An ECG showing pericarditis. Note the ST elevation in multiple leads with slight reciprocal ST depression in aVR.
|Classification and external resources|
|ICD-10||I01.0, I09.2, I30–I32|
|ICD-9-CM||420.0, 420.90, 420.91, 420.99, 423.1, 423.2|
The causes of pericarditis is most often due to a viral infection. Other causes include bacterial infections such as tuberculosis, uremic pericarditis, after a heart attack, cancer, and chest trauma. It may also occur due to an unknown cause. Diagnosis is made based on the chest pain, a pericardial rub, specific ECG changes, and fluid around the heart.
Signs and symptoms
Substernal or left precordial pleuritic chest pain with radiation to the trapezius ridge (the bottom portion of scapula on the back), which is relieved by sitting up and bending forward and worsened by lying down (recumbent or supine position) or inspiration (taking a breath in), is the characteristic pain of pericarditis. The pain may resemble the pain of angina pectoris or heart attack, but differs in that pain changes with body position, as opposed to heart attack pain that is pressure-like, and constant with radiation to the left arm and/or the jaw. Other symptoms of pericarditis may include dry cough, fever, fatigue, and anxiety. Due to similarity to myocardial infarction (heart attack) pain, pericarditis can be misdiagnosed as an acute myocardial infarction (a heart attack) solely based on the clinical data and so extreme suspicion on the part of the diagnostician is required. Acute myocardial infarction (heart attack) can also cause pericarditis, but the presenting symptoms often differ enough to warrant diagnosis. The following table organizes the clinical presentation of pericarditis:
|Pain description||Sharp, pleuritic, retro-sternal (under the sternum) or left precordial (left chest) pain||Crushing, pressure-like, heavy pain. Described as "elephant on the chest."|
|Radiation||Pain radiates to the trapezius ridge (to the lowest portion of the scapula on the back) or no radiation.||Pain radiates to the jaw or left arm, or does not radiate.|
|Exertion||Does not change the pain||Can increase the pain|
|Position||Pain is worse in the supine position or upon inspiration (breathing in)||Not positional|
|Onset/duration||Sudden pain, that lasts for hours or sometimes days before a patient comes to the ER||Sudden or chronically worsening pain that can come and go in paroxysms or it can last for hours before the patient decides to come to the ER|
The classic sign of pericarditis is a friction rub heard with a stethoscope on the cardiovascular examination usually on the lower left sternal border. Other physical signs include a patient in distress, positional chest pain, diaphoresis (excessive sweating), and possibility of heart failure in form of pericardial tamponade causing pulsus paradoxus, and the Beck's triad of low blood pressure (due to decreased cardiac output), distant (muffled) heart sounds, and distension of the jugular vein (JVD).

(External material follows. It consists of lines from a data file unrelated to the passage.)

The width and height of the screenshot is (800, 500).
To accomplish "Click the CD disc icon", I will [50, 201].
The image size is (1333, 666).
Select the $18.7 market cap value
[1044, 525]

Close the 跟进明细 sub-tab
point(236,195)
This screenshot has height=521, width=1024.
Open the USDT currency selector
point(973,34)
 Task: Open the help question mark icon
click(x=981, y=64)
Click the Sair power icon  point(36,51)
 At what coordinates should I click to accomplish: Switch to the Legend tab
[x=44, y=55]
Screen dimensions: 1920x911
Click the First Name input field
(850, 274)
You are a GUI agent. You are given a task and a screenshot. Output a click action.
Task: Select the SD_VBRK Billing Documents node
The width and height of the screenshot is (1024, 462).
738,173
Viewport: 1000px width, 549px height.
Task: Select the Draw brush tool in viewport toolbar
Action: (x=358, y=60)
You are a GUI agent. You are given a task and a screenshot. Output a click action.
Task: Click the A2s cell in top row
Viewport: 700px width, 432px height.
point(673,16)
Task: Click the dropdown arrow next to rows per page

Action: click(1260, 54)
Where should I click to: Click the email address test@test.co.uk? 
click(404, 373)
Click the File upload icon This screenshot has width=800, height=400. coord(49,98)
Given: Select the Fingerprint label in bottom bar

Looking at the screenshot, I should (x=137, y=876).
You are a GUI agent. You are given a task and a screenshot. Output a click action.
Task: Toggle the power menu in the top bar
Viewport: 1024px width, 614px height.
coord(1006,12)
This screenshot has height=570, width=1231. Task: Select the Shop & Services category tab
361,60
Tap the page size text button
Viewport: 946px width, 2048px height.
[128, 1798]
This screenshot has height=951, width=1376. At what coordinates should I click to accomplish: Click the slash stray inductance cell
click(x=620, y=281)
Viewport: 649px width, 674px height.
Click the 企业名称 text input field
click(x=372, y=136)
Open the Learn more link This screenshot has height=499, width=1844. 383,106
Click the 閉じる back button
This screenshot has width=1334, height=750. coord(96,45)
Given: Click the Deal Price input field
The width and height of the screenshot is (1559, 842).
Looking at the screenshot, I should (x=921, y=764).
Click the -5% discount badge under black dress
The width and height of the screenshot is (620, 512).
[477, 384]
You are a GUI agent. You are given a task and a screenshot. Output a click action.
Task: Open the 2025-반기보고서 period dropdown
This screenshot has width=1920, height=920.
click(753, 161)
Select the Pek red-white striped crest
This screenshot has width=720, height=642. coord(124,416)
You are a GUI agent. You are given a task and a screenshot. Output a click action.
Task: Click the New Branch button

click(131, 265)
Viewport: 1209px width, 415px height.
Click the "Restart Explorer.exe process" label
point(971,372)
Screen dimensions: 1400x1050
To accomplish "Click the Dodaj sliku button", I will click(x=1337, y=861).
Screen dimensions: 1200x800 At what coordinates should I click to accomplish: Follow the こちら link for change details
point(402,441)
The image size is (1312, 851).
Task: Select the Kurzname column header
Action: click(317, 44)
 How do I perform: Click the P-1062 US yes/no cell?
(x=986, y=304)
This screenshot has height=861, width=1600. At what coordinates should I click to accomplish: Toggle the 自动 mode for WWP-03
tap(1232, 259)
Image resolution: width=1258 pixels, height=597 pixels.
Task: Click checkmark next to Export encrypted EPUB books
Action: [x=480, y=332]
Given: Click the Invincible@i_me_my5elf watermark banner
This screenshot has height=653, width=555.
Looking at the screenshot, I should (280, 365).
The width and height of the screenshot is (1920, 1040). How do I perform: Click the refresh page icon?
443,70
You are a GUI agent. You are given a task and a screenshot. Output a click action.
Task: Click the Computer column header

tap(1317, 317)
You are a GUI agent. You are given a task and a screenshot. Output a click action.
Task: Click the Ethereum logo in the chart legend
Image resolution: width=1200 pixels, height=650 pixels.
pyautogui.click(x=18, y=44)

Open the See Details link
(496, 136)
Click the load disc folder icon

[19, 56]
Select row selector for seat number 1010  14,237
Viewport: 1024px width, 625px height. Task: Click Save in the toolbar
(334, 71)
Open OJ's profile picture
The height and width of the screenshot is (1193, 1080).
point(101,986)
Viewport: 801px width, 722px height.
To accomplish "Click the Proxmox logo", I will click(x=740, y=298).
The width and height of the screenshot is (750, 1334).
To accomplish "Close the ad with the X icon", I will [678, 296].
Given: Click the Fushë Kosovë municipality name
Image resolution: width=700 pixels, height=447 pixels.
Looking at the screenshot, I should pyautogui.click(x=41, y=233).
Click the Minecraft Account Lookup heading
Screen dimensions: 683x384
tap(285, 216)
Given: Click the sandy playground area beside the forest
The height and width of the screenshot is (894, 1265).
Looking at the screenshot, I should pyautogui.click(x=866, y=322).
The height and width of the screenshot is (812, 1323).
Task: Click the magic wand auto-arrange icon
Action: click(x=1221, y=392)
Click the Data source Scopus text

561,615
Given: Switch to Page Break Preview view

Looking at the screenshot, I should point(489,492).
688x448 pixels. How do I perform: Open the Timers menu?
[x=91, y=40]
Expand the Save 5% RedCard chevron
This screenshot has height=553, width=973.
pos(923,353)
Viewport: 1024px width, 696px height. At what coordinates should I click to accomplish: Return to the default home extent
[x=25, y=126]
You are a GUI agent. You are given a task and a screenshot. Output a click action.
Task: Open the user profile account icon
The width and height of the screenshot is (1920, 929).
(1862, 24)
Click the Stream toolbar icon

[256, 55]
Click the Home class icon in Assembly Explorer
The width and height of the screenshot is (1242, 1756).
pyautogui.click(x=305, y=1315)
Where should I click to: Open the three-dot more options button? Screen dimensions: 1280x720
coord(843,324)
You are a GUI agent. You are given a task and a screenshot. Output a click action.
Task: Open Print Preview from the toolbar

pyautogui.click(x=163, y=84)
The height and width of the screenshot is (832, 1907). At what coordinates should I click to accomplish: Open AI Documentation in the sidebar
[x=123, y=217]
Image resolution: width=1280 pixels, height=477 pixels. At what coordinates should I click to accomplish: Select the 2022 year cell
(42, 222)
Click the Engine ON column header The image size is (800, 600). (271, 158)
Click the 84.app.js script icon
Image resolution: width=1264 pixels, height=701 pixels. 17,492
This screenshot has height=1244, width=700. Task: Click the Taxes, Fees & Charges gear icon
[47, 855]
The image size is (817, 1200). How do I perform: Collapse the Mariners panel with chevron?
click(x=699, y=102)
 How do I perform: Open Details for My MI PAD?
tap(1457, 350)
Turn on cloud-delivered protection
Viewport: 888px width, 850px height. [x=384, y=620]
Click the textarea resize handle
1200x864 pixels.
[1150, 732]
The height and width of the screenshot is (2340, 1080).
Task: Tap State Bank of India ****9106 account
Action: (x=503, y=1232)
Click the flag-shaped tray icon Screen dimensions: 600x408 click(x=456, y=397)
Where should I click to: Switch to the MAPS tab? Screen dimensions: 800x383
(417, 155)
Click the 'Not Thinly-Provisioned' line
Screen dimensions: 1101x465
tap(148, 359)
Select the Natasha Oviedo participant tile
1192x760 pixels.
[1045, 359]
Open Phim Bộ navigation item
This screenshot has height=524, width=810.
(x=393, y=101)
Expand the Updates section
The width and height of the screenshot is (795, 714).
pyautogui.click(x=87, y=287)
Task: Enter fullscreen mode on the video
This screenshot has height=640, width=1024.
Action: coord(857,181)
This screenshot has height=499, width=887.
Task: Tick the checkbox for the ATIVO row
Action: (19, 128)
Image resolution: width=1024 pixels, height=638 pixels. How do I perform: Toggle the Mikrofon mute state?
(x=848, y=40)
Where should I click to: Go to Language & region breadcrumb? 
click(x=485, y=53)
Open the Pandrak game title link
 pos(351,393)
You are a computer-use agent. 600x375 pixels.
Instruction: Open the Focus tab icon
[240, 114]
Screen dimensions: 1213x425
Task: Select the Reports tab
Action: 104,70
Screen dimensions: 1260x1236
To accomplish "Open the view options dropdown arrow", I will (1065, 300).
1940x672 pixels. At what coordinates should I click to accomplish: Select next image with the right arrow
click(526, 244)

Pericarditis can progress to pericardial effusion and eventually cardiac tamponade. This can be seen in patients who are experiencing the classic signs of pericarditis but then show signs of relief, and progress to show signs of cardiac tamponade which include decreased alertness and lethargy, pulsus paradoxus (decrease of at least 10 mmHg of the systolic blood pressure upon inspiration),low blood pressure (due to decreased cardiac index), (jugular vein distention from right sided heart failure and fluid overload), distant heart sounds on auscultation, and equilibration of all the diastolic blood pressures on cardiac catheterization due to the constriction of the pericardium by the fluid.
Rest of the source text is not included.